— start of Entries shown —

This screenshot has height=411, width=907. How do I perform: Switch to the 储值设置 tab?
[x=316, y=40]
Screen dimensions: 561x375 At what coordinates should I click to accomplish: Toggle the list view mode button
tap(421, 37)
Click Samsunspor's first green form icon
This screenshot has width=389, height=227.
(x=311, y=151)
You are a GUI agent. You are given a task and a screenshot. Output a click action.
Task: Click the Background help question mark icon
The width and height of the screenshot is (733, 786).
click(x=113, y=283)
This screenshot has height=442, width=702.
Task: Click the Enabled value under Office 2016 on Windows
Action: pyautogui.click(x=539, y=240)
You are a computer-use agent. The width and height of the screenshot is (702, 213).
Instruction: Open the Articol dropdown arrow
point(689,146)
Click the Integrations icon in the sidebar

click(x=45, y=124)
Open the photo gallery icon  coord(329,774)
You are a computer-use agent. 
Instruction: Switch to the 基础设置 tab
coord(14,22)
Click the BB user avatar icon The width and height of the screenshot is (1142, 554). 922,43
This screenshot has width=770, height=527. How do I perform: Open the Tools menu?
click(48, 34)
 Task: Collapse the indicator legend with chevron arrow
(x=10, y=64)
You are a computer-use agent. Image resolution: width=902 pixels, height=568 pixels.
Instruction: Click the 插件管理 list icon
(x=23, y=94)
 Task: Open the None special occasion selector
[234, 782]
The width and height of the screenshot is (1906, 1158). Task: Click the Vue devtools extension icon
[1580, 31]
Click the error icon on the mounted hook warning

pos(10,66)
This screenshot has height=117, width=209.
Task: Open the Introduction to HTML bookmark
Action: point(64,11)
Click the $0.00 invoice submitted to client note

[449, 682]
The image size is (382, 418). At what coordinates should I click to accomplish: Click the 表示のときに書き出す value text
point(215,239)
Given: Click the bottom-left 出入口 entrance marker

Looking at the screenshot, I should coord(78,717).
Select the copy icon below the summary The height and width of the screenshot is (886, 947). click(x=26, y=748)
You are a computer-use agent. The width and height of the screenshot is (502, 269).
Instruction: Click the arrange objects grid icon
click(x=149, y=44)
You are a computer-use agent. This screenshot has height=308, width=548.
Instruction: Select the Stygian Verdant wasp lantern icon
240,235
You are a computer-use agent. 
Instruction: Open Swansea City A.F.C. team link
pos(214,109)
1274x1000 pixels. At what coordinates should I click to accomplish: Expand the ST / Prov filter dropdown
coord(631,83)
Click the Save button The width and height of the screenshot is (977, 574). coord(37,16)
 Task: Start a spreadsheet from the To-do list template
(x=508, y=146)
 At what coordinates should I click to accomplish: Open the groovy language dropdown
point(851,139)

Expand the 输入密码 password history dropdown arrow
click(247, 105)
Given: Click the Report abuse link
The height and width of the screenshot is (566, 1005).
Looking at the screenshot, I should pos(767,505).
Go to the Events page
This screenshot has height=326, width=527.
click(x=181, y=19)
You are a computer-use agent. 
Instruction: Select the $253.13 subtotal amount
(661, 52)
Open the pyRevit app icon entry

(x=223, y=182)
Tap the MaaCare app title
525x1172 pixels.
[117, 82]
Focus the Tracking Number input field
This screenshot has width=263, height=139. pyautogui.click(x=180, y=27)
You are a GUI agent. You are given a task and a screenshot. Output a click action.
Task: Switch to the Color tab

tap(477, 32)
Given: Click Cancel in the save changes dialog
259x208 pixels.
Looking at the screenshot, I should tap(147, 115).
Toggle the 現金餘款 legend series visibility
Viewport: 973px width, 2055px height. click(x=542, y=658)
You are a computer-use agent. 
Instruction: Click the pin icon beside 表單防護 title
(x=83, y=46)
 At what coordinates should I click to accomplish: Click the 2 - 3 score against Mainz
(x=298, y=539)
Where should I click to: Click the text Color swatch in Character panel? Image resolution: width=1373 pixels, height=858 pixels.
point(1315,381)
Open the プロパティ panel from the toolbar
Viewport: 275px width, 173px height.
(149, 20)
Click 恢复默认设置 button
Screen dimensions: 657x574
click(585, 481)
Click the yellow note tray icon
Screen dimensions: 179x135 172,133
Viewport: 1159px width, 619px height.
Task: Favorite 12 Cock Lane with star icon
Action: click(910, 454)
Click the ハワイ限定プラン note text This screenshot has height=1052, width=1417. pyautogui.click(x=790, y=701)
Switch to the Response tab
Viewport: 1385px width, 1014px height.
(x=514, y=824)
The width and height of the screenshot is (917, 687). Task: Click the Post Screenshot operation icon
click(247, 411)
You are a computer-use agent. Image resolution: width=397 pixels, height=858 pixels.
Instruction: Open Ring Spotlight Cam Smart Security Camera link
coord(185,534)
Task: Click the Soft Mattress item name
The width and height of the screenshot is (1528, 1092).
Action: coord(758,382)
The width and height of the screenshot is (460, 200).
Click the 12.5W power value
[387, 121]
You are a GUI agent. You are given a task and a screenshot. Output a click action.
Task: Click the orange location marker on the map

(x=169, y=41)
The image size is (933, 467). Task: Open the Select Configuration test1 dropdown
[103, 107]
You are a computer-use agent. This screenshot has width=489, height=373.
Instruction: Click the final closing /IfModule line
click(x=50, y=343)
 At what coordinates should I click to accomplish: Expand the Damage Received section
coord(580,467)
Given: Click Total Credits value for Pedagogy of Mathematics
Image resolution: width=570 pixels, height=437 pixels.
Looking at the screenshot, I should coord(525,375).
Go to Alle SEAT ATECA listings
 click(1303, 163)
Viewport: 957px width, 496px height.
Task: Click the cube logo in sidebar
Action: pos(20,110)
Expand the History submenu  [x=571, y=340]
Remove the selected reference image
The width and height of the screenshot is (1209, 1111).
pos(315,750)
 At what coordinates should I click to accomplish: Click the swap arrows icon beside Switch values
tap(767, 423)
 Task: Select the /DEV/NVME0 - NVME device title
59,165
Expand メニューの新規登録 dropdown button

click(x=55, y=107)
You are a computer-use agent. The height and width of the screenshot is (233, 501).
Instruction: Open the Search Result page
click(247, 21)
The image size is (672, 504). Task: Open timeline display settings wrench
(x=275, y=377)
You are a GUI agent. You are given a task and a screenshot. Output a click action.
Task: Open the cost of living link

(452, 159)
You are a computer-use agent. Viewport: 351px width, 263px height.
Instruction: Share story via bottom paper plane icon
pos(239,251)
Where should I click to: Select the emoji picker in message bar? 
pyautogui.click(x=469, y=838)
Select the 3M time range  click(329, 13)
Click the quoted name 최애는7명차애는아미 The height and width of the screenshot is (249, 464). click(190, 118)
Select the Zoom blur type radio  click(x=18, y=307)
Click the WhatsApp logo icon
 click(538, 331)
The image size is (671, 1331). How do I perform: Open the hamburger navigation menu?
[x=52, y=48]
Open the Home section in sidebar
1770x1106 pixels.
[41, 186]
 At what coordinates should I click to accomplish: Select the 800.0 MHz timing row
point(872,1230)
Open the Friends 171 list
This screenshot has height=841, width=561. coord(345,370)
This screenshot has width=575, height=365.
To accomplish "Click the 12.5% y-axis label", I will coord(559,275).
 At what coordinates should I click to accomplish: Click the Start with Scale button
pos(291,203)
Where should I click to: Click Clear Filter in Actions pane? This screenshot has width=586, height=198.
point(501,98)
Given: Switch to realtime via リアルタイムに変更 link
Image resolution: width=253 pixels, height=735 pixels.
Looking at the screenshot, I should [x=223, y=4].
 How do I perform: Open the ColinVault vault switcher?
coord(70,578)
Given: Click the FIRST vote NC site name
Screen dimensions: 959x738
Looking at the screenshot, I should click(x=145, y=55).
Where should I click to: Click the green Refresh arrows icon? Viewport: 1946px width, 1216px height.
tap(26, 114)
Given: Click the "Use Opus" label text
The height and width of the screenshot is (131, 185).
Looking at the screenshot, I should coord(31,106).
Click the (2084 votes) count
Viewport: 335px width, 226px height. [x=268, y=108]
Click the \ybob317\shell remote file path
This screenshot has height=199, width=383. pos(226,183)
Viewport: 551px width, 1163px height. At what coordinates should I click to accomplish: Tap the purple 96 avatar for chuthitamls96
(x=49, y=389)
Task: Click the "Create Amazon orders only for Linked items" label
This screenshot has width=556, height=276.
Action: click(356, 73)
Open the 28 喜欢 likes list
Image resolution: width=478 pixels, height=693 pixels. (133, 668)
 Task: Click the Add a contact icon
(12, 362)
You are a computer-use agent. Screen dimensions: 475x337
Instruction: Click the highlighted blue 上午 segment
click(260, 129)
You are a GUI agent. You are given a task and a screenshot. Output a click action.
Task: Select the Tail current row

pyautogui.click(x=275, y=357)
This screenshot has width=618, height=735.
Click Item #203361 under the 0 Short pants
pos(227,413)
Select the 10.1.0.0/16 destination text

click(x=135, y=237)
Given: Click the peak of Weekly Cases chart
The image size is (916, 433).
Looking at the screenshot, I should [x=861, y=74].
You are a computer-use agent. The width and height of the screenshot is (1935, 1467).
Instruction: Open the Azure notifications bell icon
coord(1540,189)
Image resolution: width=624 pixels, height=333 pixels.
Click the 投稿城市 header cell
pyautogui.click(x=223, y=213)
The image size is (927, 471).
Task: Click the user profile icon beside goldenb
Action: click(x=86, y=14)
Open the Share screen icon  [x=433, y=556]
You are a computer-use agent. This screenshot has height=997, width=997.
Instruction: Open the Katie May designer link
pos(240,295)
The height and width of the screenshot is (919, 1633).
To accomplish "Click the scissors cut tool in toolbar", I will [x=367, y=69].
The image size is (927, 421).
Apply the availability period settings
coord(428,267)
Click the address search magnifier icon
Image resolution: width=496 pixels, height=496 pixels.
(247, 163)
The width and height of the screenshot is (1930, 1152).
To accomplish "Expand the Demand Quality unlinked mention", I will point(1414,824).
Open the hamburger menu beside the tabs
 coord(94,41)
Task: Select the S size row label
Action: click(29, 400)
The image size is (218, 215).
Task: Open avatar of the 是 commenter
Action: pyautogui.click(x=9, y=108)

— end of Entries shown —

- What to produce: Edit the stretch from the row with "Open the Share" through the end of the rows, replacing "hamburger menu" with "overflow menu" and changing nothing else.

- Written response:
Open the Share screen icon  [x=433, y=556]
You are a computer-use agent. This screenshot has height=997, width=997.
Instruction: Open the Katie May designer link
pos(240,295)
The height and width of the screenshot is (919, 1633).
To accomplish "Click the scissors cut tool in toolbar", I will [x=367, y=69].
The image size is (927, 421).
Apply the availability period settings
coord(428,267)
Click the address search magnifier icon
Image resolution: width=496 pixels, height=496 pixels.
(247, 163)
The width and height of the screenshot is (1930, 1152).
To accomplish "Expand the Demand Quality unlinked mention", I will point(1414,824).
Open the overflow menu beside the tabs
 coord(94,41)
Task: Select the S size row label
Action: click(29, 400)
The image size is (218, 215).
Task: Open avatar of the 是 commenter
Action: pyautogui.click(x=9, y=108)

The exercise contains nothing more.